Student: Uriel Merola Minage e Silva
Title: Métodos de detecção de fake news: Comparativo entre abordagens crowd signals e métodos de comitê
Advisors: Jorge de Abreu Soares (Advisor) and Ronaldo Ribeiro Goldschmidt (Co-advisor)
Committee: Jorge de Abreu Soares (Cefet/RJ), Ronaldo Ribeiro Goldschmidt (IME), Eduardo Bezerra da Silva (Cefet/RJ), Paulo Marcio Souza Freire (IME)

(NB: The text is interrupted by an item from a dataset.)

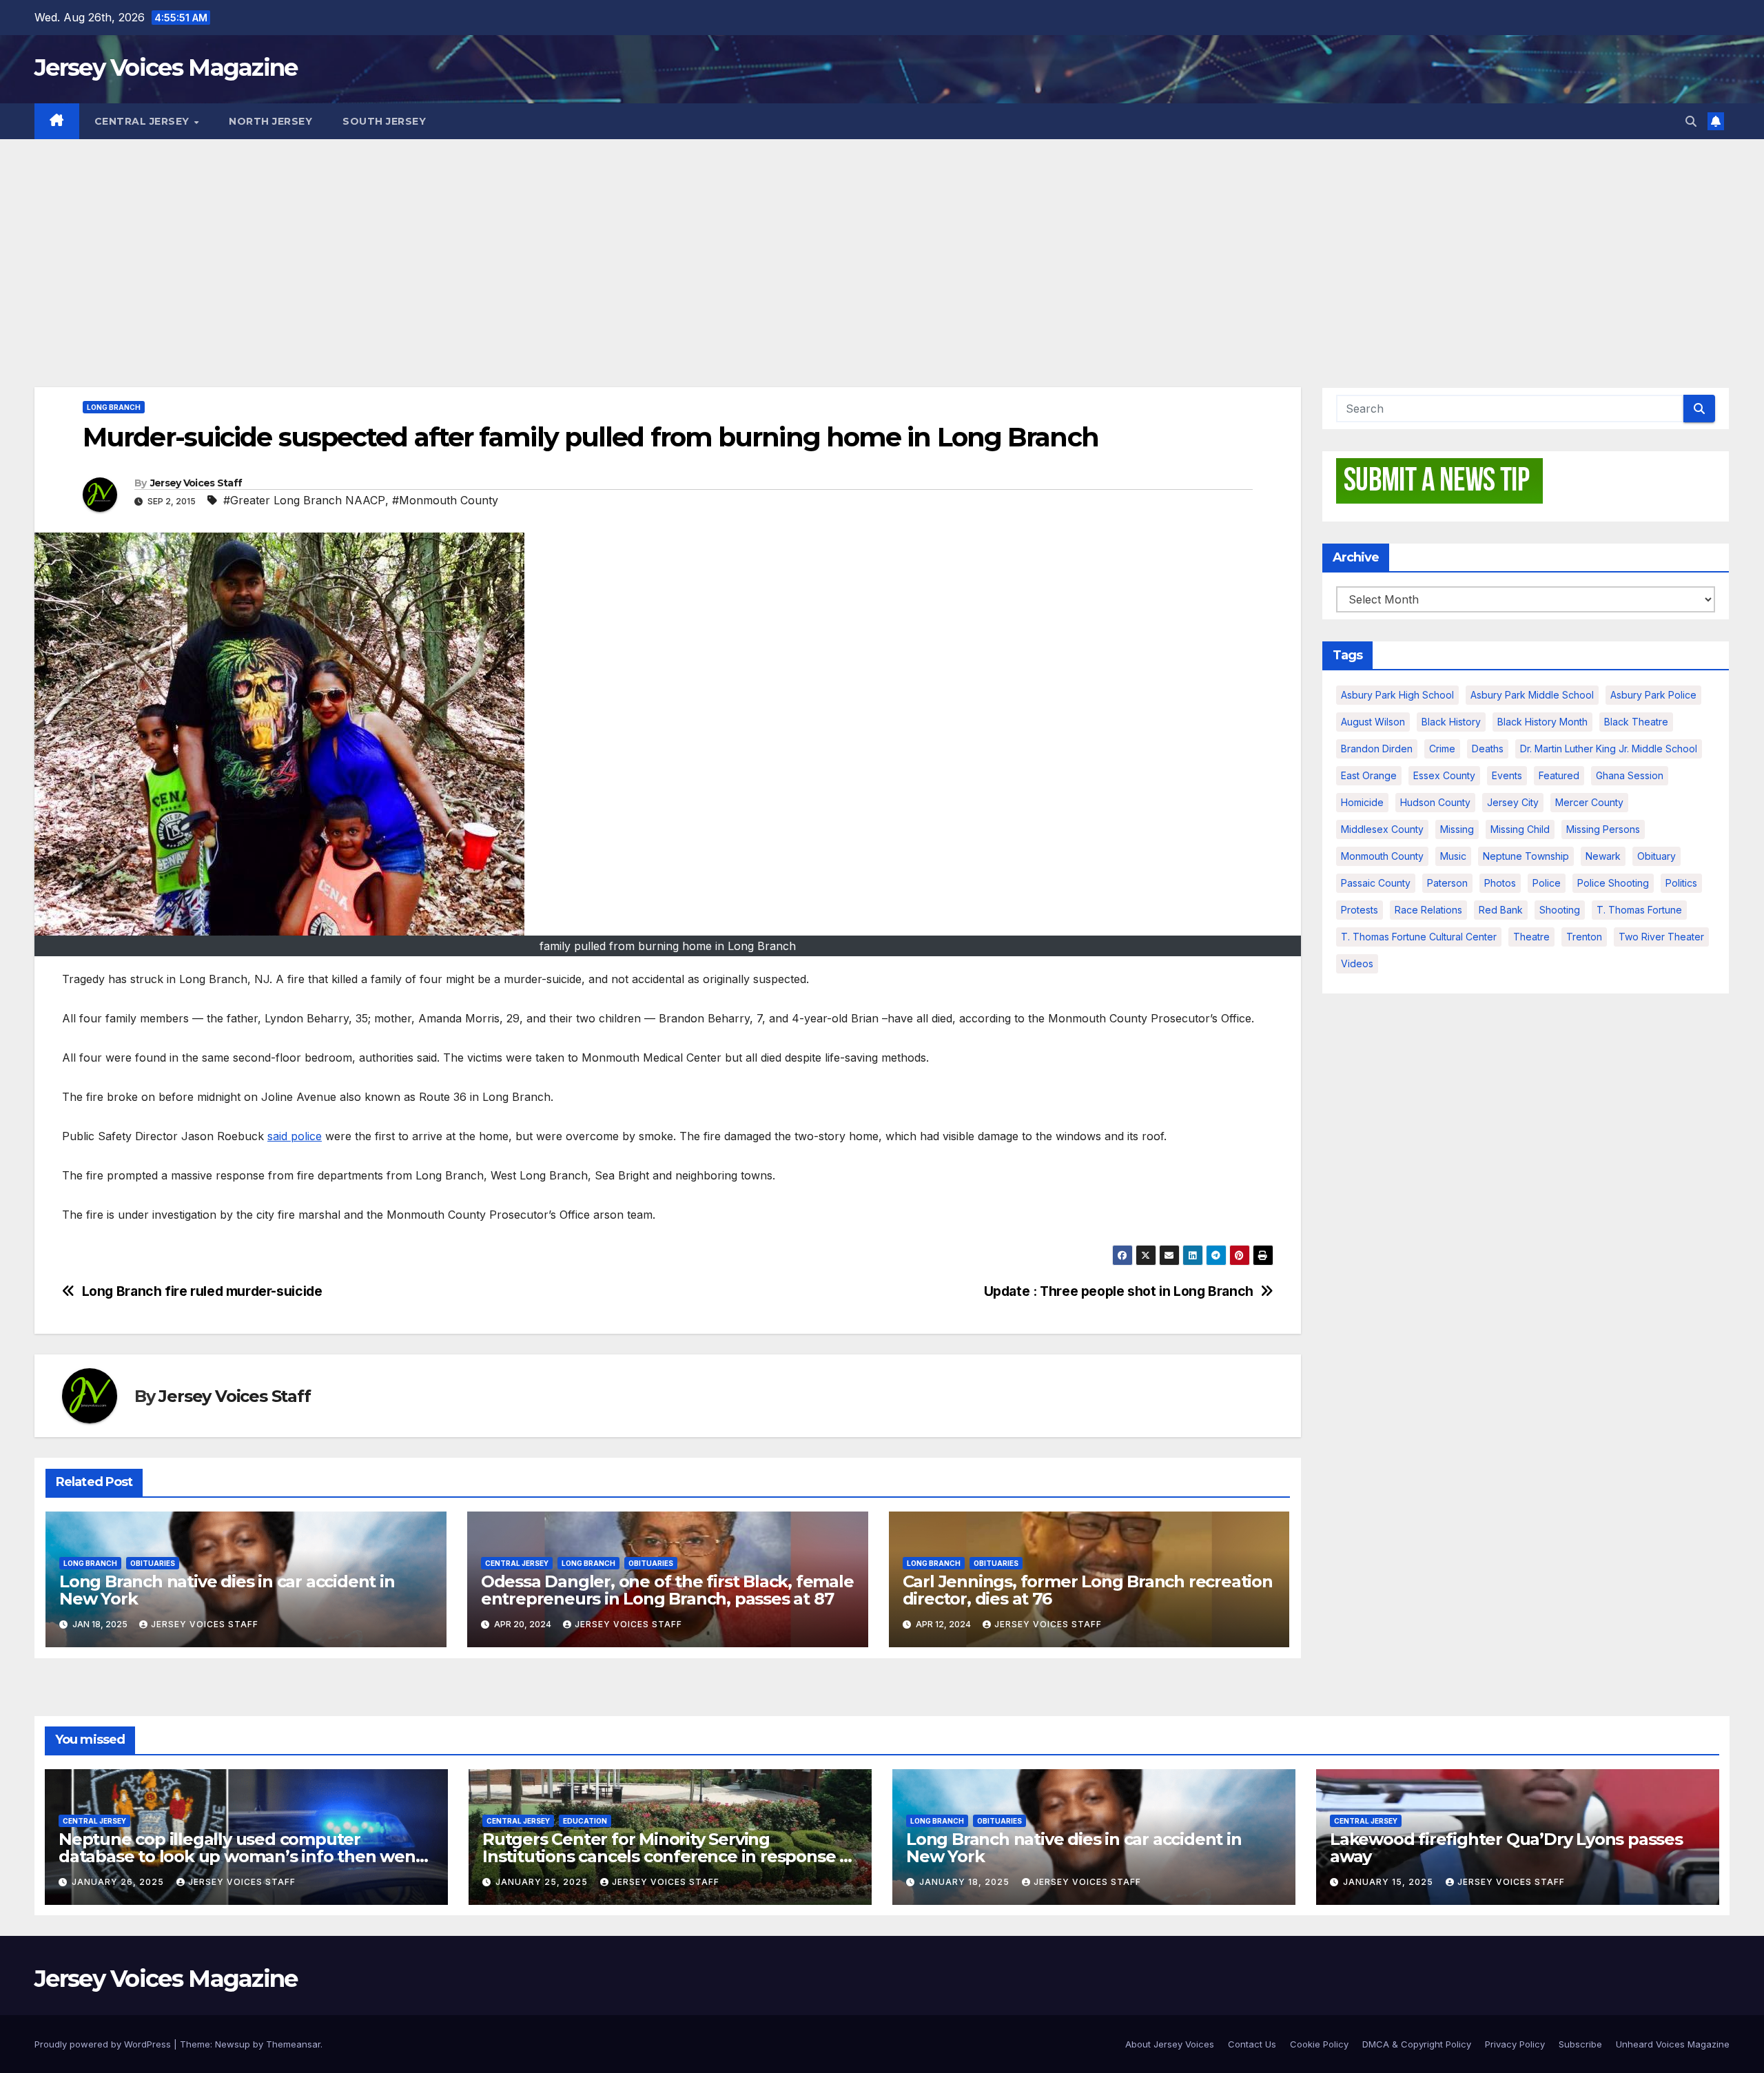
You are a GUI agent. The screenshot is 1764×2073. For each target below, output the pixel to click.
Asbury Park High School (1397, 695)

Day/Time: September 14, 2023 / 10:30a.m.
Room: Cefet/RJ – Unidade Maracanã, Bloco E, sala E-520
Abstract: The significant rise of fake news dissemination is due mainly to the easy generation and consumption of information provided by social networks. Several machine learning-based approaches have been proposed to detect and combat this malicious kind of information. Among the leading approaches to detect fake news there is one based on hybrid crowd signals (HCS). To identify false information, this approach combines signals (i.e. opinions on whether the information is false or not) collected either from the users of social networks or from machine learning classifiers. Although promising, as far as we could observe, HCS employs a naive bayes classifier (i.e. a naive method) to combine the signals from the crowd and infer which pieces of news are false. Hence, the present work raises the hypothesis that ensemble methods applied to combine the opinions provided by the machine learning classifiers used in HCS and implicit opinions provided by users in social networks
can lead to better classification models. The experiments conducted in this study provide evidence of the validity of the raised hypothesis.